<<<<

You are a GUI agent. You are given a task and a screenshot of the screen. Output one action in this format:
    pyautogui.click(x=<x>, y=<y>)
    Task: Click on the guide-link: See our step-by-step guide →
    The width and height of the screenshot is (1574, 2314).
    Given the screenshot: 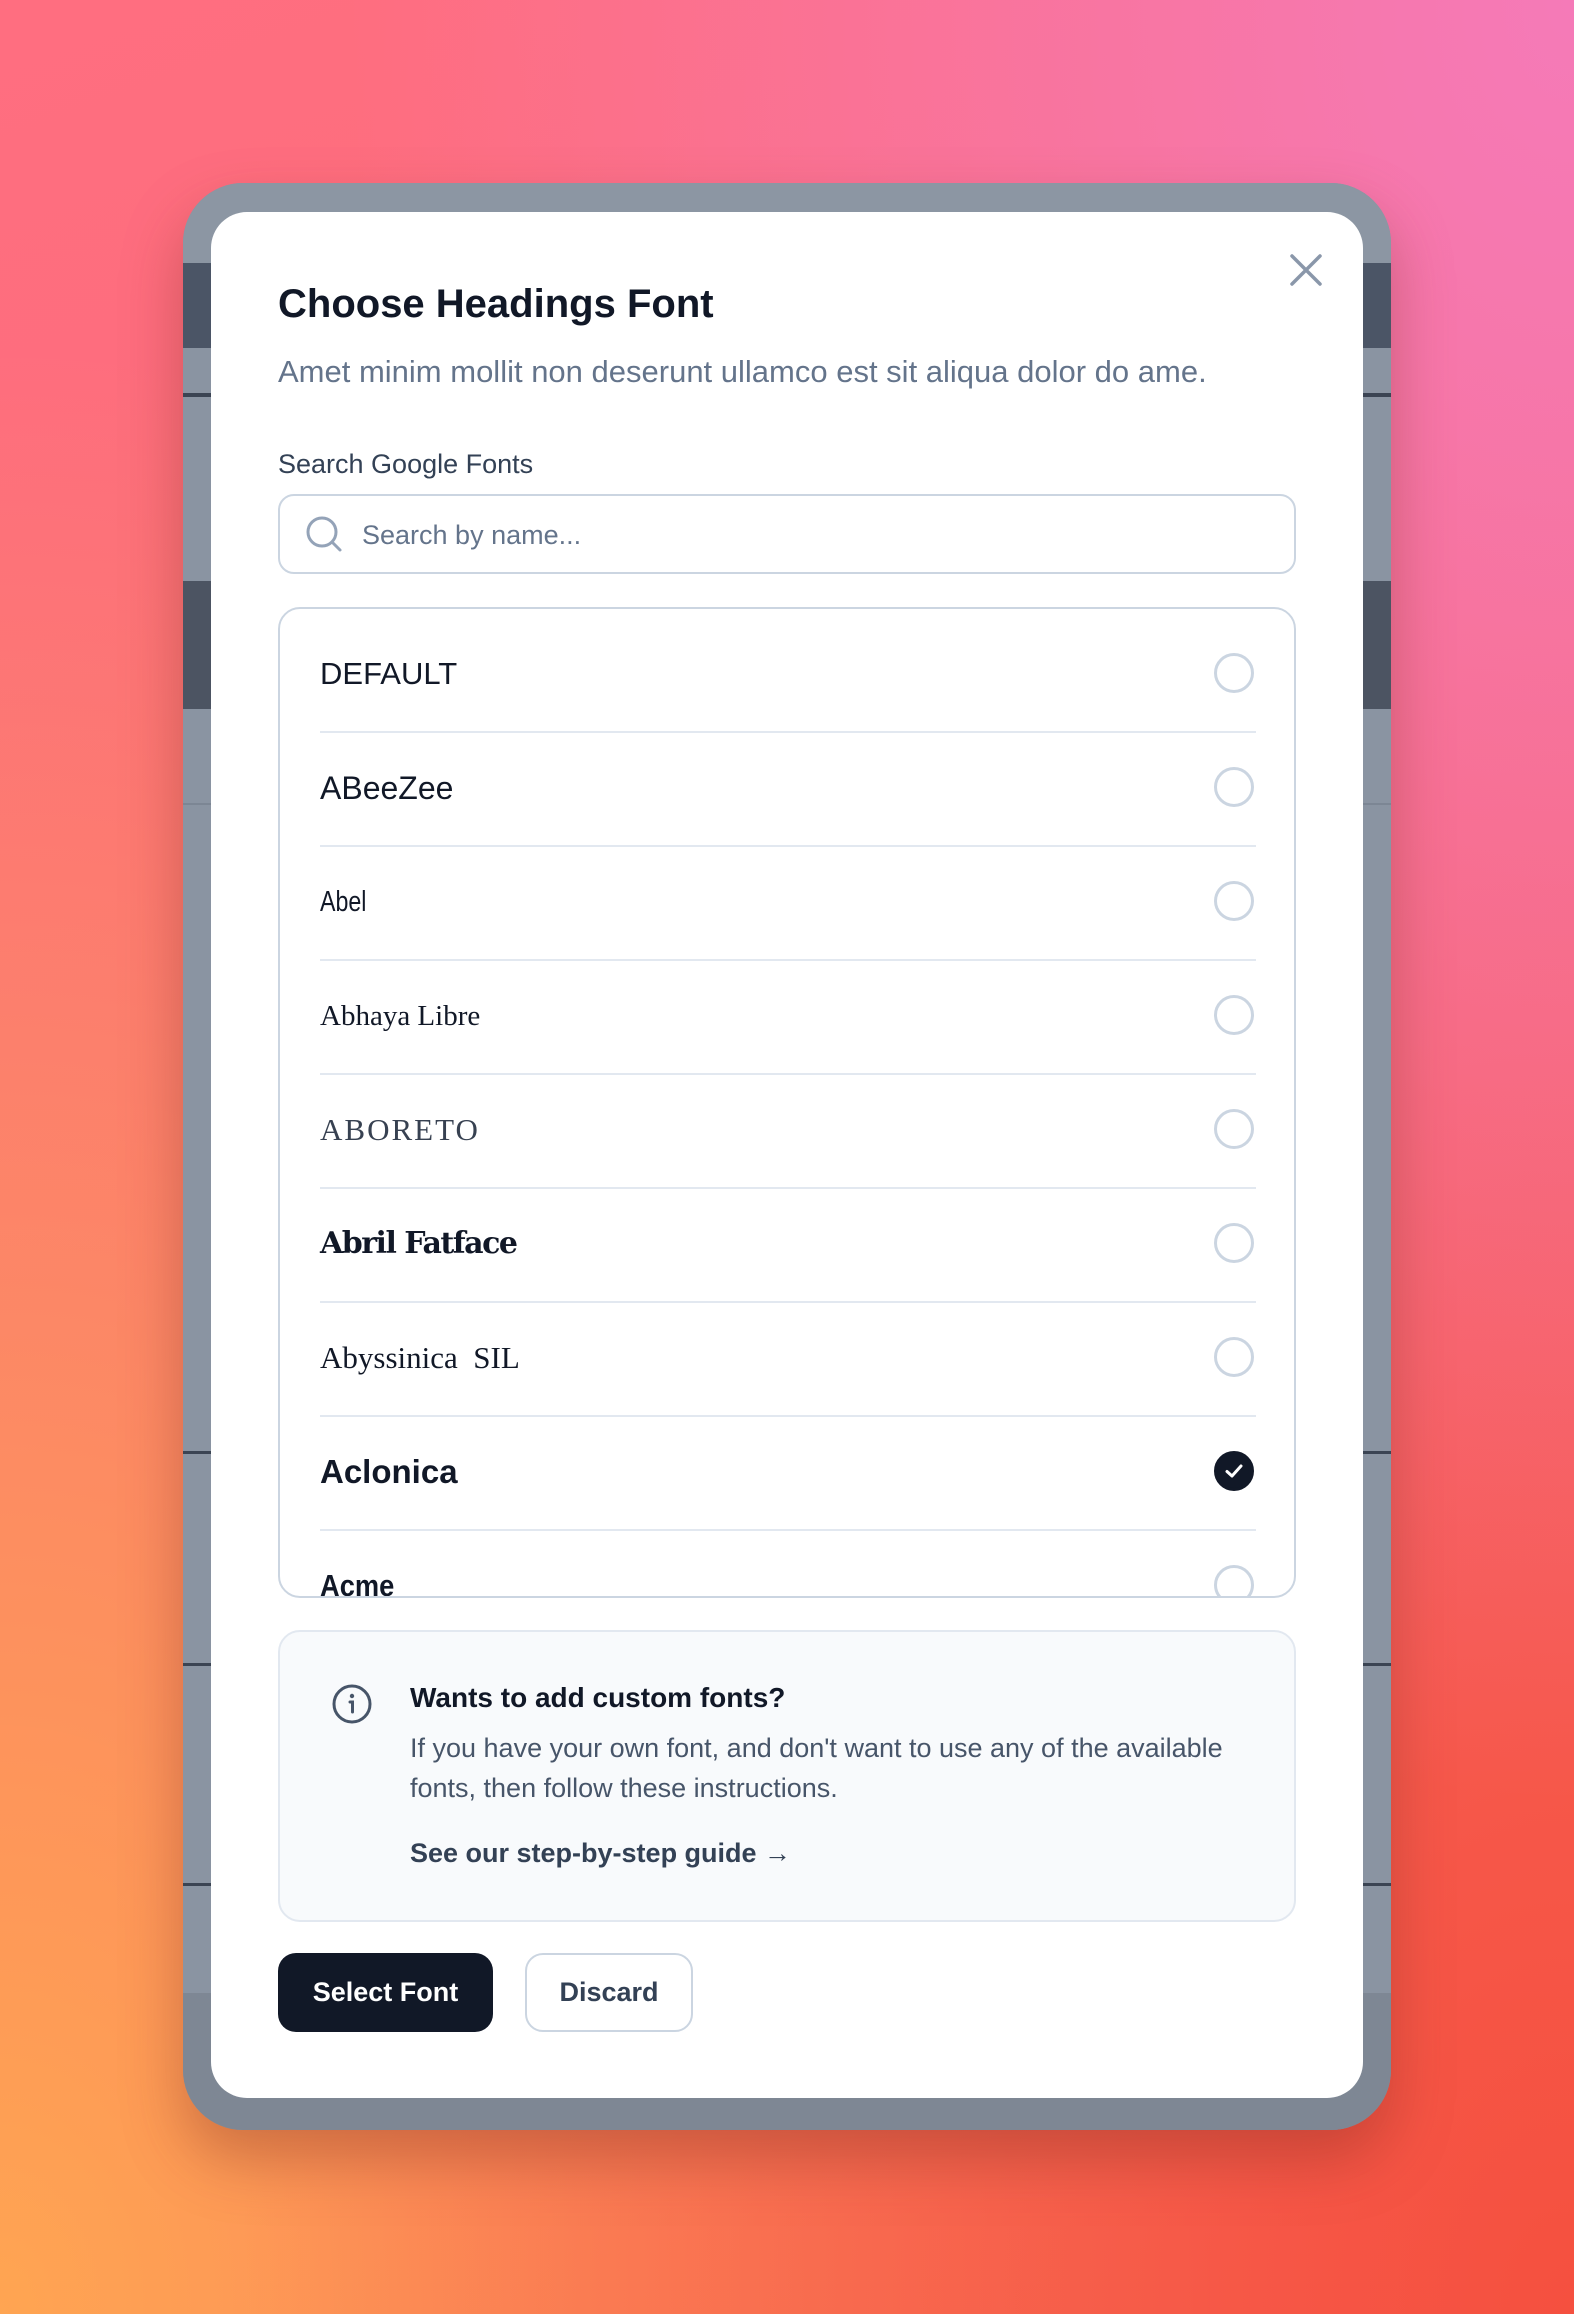 What is the action you would take?
    pyautogui.click(x=600, y=1854)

>>>>

» What the exercise asks
Reproduce the data exactly, starting at its first line and ending with the line that contains "The width and", including both of those lines.

» Output for this task
You are a GUI agent. You are given a task and a screenshot of the screen. Output one action in this format:
    pyautogui.click(x=<x>, y=<y>)
    Task: Click on the guide-link: See our step-by-step guide →
    The width and height of the screenshot is (1574, 2314).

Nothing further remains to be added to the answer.